Hi everyone! I’m trying to implement a network where I can define derivatives of its output w.r.t. the inputs.

To make things clearer: I’m using the neural network to approximate a scalar-valued function

Since the output is a scalar, I can get the gradient w.r.t a given **single** input simply using

```
from torch.autograd import grad
x.requires_grad = True
u = model(x)
u_x = grad( u, x, retain_graph=True,
create_graph=True,
allow_unused=False)[0]
```

And this is very nice because I can use the gradient in my loss, for example by building up a regularization term, and I’m able to backpropagate through its graph.
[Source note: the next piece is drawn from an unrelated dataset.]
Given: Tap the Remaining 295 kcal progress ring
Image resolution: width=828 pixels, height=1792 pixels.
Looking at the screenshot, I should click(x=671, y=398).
But how can I extend this beyond this simple example? More specifically, I have the following couple of related questions:

- Is it possible to extend this beyond the first derivative? Assume that I want to calculate the Laplacian of
`f(x)`

, how can I do that? I**can’t**run again the`grad`

function like so

```
u_xx = grad( u_x, x, retain_graph=True,
create_graph=True,
allow_unused=False)[0]
```

since `u_x`

is not a scalar and therefore the gradient doesn’t exist. What I would like to have is practically the diagonal of the Jacobian matrix, but how can I get it?

- Can I use batched inputs? Once more, with batched inputs I can’t run the
`grad`

function on the output because it will be a vector. Again, this is equivalent to ask for the diagonal of the Jacobian w.r.t. the inputs.